- [Instructions for the task]:
Return the entries below word for word. No picture belongs in the copy.

- [Supplied records]:
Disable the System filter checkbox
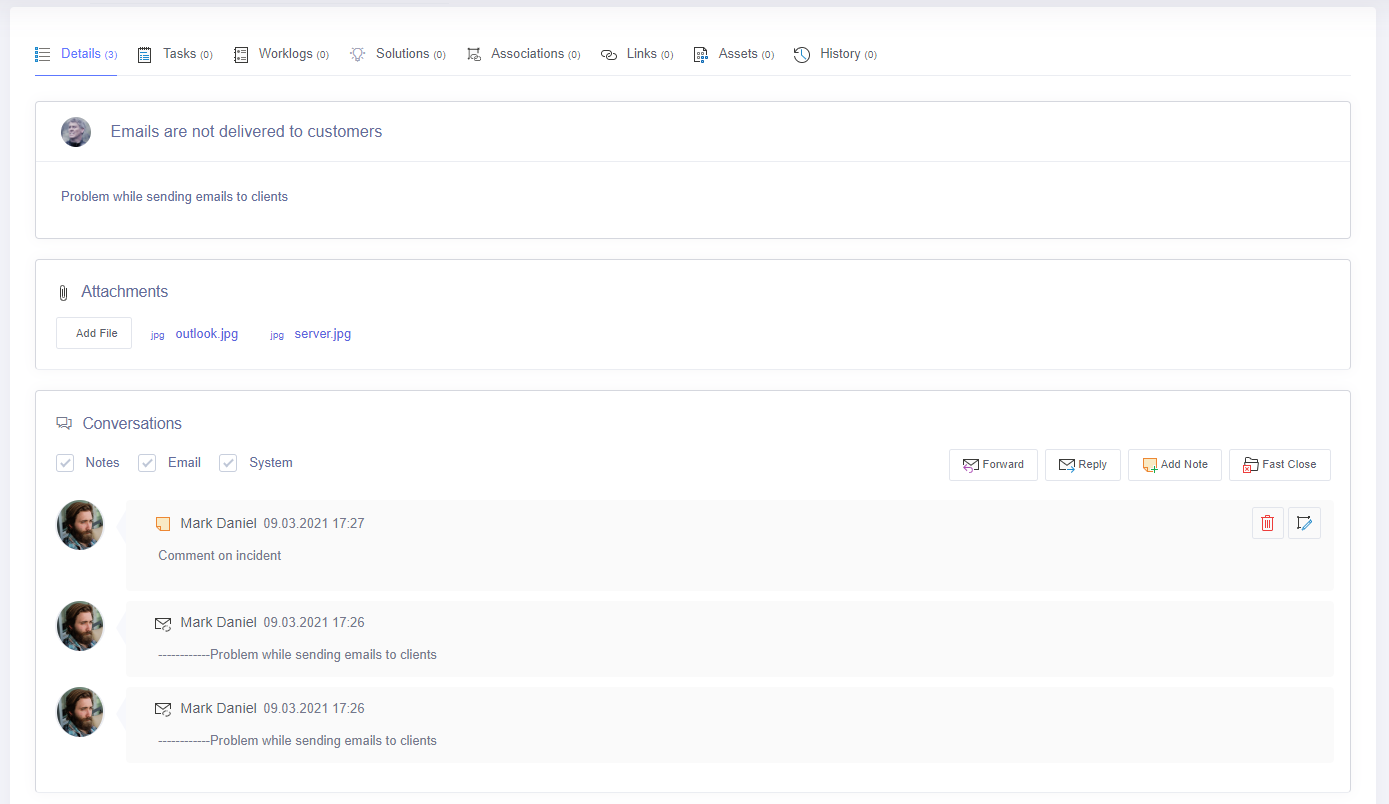pyautogui.click(x=228, y=463)
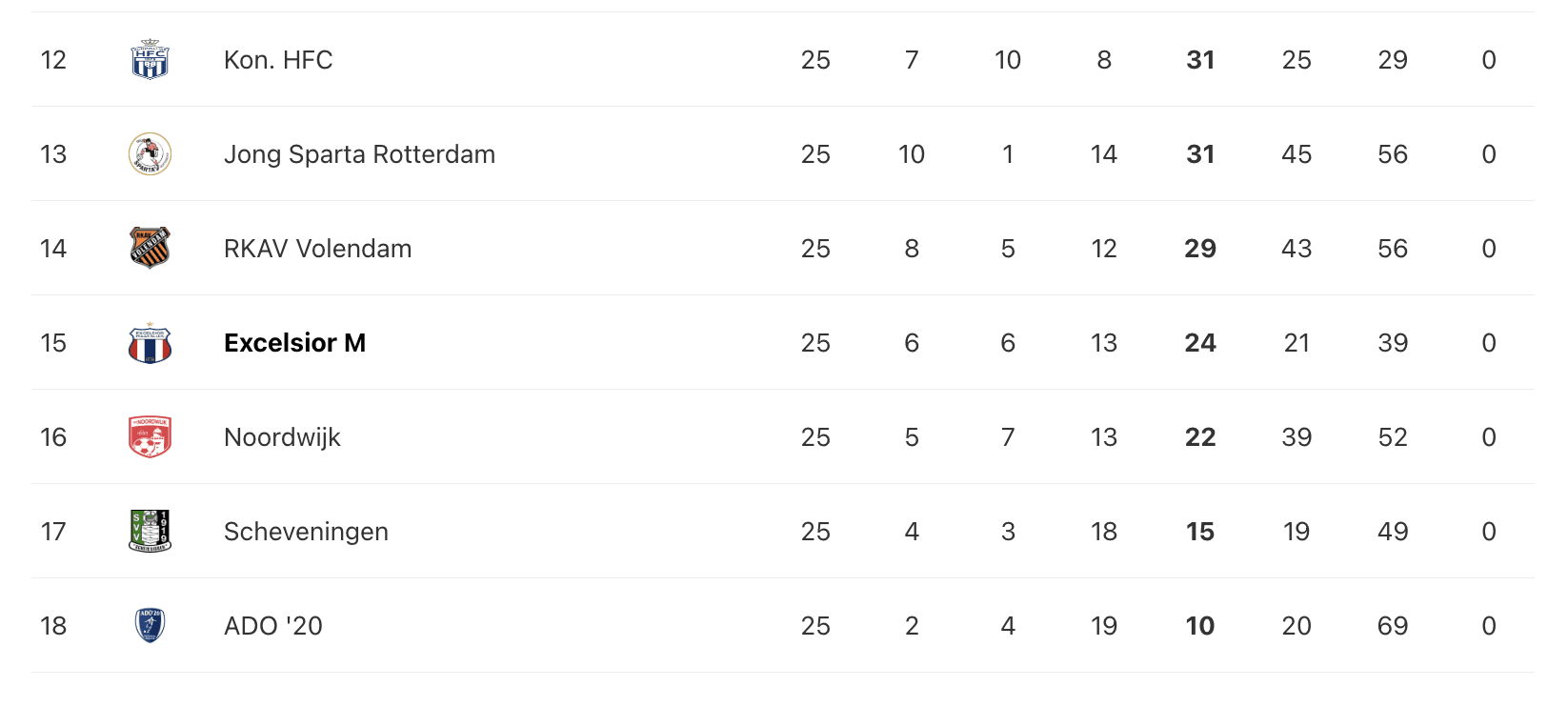This screenshot has height=707, width=1568.
Task: Open the Kon. HFC team page
Action: tap(278, 60)
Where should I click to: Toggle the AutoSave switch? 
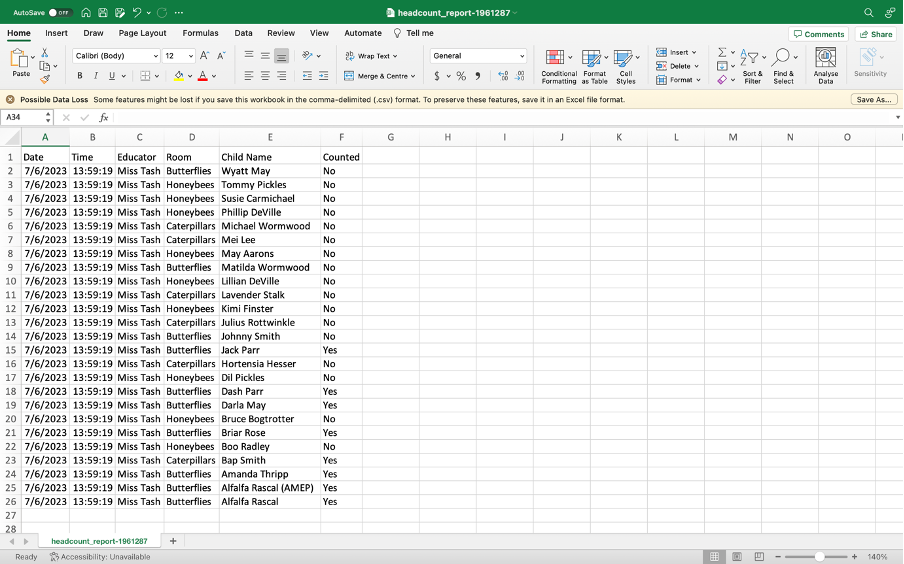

- [Solved exercise]:
Disable the System filter checkbox
pyautogui.click(x=228, y=463)
This screenshot has height=707, width=1568.
Task: Open the Kon. HFC team page
Action: tap(278, 60)
Where should I click to: Toggle the AutoSave switch? 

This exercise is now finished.